Required work: Nothing in the entries may change when they are transcribed.

Given information:
======

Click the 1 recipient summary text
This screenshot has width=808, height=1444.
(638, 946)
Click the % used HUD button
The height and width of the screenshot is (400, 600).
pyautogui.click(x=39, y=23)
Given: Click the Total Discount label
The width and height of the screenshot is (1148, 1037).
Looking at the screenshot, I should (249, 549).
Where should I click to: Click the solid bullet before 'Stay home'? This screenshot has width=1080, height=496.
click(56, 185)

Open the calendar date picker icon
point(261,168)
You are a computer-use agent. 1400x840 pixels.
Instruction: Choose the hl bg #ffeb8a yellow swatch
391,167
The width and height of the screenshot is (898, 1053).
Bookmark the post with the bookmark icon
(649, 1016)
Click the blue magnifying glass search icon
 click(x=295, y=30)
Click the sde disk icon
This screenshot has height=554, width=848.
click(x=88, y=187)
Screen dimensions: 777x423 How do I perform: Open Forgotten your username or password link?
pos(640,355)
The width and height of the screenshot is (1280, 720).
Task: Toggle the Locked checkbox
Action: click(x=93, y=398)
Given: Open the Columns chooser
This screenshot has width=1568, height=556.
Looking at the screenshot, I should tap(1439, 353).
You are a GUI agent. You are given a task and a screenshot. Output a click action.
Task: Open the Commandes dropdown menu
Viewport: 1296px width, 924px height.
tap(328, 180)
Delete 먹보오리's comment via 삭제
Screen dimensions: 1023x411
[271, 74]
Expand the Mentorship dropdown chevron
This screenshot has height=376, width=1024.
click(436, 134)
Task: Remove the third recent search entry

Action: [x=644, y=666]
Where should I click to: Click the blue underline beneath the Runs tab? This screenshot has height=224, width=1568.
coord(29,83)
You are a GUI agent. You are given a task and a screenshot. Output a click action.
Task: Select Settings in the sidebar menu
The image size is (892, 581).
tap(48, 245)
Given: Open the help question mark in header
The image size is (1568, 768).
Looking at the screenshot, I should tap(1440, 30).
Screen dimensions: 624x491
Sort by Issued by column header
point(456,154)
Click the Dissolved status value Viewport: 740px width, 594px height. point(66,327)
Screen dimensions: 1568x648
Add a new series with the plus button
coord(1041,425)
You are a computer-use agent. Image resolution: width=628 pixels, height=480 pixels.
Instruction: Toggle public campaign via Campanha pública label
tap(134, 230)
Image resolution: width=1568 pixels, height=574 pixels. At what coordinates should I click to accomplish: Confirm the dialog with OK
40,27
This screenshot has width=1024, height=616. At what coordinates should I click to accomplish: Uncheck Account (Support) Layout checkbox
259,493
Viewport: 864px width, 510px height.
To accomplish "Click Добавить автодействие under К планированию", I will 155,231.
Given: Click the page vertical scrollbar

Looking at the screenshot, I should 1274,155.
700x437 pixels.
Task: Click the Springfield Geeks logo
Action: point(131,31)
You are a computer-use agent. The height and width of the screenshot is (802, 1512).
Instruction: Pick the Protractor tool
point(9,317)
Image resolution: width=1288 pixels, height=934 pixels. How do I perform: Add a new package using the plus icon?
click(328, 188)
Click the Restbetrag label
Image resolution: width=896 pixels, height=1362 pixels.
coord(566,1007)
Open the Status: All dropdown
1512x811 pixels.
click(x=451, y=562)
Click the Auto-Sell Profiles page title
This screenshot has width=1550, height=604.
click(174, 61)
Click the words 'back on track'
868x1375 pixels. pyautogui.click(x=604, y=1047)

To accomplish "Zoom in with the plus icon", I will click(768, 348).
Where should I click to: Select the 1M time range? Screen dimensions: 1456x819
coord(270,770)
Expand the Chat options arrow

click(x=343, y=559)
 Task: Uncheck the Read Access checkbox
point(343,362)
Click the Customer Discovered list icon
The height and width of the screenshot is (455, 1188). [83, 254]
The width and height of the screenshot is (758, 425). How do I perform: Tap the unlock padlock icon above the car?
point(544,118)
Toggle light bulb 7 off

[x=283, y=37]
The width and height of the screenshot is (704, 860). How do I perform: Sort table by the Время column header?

======

Task answer:
Click the 1 recipient summary text
This screenshot has width=808, height=1444.
(638, 946)
Click the % used HUD button
The height and width of the screenshot is (400, 600).
pyautogui.click(x=39, y=23)
Given: Click the Total Discount label
The width and height of the screenshot is (1148, 1037).
Looking at the screenshot, I should (249, 549).
Where should I click to: Click the solid bullet before 'Stay home'? This screenshot has width=1080, height=496.
click(56, 185)

Open the calendar date picker icon
point(261,168)
You are a computer-use agent. 1400x840 pixels.
Instruction: Choose the hl bg #ffeb8a yellow swatch
391,167
The width and height of the screenshot is (898, 1053).
Bookmark the post with the bookmark icon
(649, 1016)
Click the blue magnifying glass search icon
 click(x=295, y=30)
Click the sde disk icon
This screenshot has height=554, width=848.
click(x=88, y=187)
Screen dimensions: 777x423 How do I perform: Open Forgotten your username or password link?
pos(640,355)
The width and height of the screenshot is (1280, 720).
Task: Toggle the Locked checkbox
Action: click(x=93, y=398)
Given: Open the Columns chooser
This screenshot has width=1568, height=556.
Looking at the screenshot, I should tap(1439, 353).
You are a GUI agent. You are given a task and a screenshot. Output a click action.
Task: Open the Commandes dropdown menu
Viewport: 1296px width, 924px height.
tap(328, 180)
Delete 먹보오리's comment via 삭제
Screen dimensions: 1023x411
[271, 74]
Expand the Mentorship dropdown chevron
This screenshot has height=376, width=1024.
click(436, 134)
Task: Remove the third recent search entry

Action: [x=644, y=666]
Where should I click to: Click the blue underline beneath the Runs tab? This screenshot has height=224, width=1568.
coord(29,83)
You are a GUI agent. You are given a task and a screenshot. Output a click action.
Task: Select Settings in the sidebar menu
The image size is (892, 581).
tap(48, 245)
Given: Open the help question mark in header
The image size is (1568, 768).
Looking at the screenshot, I should tap(1440, 30).
Screen dimensions: 624x491
Sort by Issued by column header
point(456,154)
Click the Dissolved status value Viewport: 740px width, 594px height. point(66,327)
Screen dimensions: 1568x648
Add a new series with the plus button
coord(1041,425)
You are a computer-use agent. Image resolution: width=628 pixels, height=480 pixels.
Instruction: Toggle public campaign via Campanha pública label
tap(134, 230)
Image resolution: width=1568 pixels, height=574 pixels. At what coordinates should I click to accomplish: Confirm the dialog with OK
40,27
This screenshot has width=1024, height=616. At what coordinates should I click to accomplish: Uncheck Account (Support) Layout checkbox
259,493
Viewport: 864px width, 510px height.
To accomplish "Click Добавить автодействие under К планированию", I will 155,231.
Given: Click the page vertical scrollbar

Looking at the screenshot, I should 1274,155.
700x437 pixels.
Task: Click the Springfield Geeks logo
Action: point(131,31)
You are a computer-use agent. The height and width of the screenshot is (802, 1512).
Instruction: Pick the Protractor tool
point(9,317)
Image resolution: width=1288 pixels, height=934 pixels. How do I perform: Add a new package using the plus icon?
click(328, 188)
Click the Restbetrag label
Image resolution: width=896 pixels, height=1362 pixels.
coord(566,1007)
Open the Status: All dropdown
1512x811 pixels.
click(x=451, y=562)
Click the Auto-Sell Profiles page title
This screenshot has width=1550, height=604.
click(174, 61)
Click the words 'back on track'
868x1375 pixels. pyautogui.click(x=604, y=1047)

To accomplish "Zoom in with the plus icon", I will click(768, 348).
Where should I click to: Select the 1M time range? Screen dimensions: 1456x819
coord(270,770)
Expand the Chat options arrow

click(x=343, y=559)
 Task: Uncheck the Read Access checkbox
point(343,362)
Click the Customer Discovered list icon
The height and width of the screenshot is (455, 1188). [83, 254]
The width and height of the screenshot is (758, 425). How do I perform: Tap the unlock padlock icon above the car?
point(544,118)
Toggle light bulb 7 off

[x=283, y=37]
The width and height of the screenshot is (704, 860). How do I perform: Sort table by the Время column header?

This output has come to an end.